▸ RECORDS SHOWN

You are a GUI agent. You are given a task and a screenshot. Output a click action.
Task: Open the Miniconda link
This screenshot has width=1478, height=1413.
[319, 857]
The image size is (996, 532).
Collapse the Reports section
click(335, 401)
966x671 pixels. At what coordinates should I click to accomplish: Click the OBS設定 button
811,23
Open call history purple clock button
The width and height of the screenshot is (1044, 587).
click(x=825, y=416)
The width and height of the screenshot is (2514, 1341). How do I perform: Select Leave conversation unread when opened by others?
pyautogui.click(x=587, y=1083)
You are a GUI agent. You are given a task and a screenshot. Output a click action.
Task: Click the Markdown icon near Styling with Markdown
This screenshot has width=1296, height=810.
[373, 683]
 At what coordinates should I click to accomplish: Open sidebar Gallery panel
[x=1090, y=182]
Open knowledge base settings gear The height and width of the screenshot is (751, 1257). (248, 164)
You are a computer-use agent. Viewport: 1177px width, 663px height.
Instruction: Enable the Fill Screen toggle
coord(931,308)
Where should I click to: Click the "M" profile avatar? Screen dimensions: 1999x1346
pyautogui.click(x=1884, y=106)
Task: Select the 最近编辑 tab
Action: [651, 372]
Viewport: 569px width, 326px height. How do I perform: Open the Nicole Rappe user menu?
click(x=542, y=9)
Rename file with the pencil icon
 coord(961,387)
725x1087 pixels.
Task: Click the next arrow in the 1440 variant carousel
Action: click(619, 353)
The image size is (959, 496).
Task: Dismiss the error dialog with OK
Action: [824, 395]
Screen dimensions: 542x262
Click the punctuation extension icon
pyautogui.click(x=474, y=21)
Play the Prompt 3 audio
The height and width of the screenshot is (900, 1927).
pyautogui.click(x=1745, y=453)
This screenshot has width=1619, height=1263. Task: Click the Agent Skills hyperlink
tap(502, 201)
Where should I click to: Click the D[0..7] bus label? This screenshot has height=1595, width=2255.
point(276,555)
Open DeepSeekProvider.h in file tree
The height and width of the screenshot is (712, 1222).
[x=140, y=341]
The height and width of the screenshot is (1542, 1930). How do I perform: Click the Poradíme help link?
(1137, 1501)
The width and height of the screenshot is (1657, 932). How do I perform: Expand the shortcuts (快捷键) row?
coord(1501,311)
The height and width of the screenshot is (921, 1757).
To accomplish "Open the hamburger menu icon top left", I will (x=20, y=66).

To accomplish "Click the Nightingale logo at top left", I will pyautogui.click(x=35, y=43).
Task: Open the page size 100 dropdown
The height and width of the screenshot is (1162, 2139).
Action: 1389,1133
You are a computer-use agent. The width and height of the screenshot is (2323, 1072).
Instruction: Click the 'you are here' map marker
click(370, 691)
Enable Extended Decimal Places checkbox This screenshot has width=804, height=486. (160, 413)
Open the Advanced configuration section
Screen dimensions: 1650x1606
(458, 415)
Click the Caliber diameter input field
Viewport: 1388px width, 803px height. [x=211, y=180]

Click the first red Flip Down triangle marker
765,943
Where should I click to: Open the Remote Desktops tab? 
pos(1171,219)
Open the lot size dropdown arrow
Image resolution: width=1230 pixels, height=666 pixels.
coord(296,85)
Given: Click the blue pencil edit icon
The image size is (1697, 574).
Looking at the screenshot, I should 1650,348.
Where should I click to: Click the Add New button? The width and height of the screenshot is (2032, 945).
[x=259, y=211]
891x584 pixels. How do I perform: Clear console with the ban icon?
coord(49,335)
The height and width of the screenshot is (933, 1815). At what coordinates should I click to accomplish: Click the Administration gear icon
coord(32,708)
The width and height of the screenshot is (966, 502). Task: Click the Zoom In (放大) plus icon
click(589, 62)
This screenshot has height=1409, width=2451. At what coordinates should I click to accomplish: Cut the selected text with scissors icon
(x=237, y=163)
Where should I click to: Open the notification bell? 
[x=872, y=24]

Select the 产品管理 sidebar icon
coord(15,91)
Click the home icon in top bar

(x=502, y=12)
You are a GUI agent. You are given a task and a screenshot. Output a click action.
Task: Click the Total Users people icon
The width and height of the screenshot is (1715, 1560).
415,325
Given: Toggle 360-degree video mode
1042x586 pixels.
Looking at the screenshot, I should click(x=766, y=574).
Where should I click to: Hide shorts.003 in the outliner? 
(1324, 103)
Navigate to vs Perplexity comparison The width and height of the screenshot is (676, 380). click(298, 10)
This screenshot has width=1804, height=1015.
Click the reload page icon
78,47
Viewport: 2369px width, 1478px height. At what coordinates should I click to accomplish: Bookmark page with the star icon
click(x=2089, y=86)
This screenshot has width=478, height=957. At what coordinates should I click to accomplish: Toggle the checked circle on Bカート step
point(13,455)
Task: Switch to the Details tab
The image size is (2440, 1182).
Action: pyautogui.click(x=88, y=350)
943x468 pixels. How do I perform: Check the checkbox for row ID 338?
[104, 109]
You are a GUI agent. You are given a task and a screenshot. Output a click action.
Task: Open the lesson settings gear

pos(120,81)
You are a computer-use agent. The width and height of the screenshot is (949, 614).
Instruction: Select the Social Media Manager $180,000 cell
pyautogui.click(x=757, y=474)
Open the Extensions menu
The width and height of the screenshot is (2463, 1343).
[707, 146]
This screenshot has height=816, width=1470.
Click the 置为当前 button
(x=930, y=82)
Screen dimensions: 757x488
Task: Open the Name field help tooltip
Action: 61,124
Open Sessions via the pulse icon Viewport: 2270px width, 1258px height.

▸ WHAT YOU SHOULD DO
Pull out every line above that holds the word "left".

▸ SOLUTION TO THE EXERCISE
To accomplish "Open the hamburger menu icon top left", I will (x=20, y=66).
To accomplish "Click the Nightingale logo at top left", I will pyautogui.click(x=35, y=43).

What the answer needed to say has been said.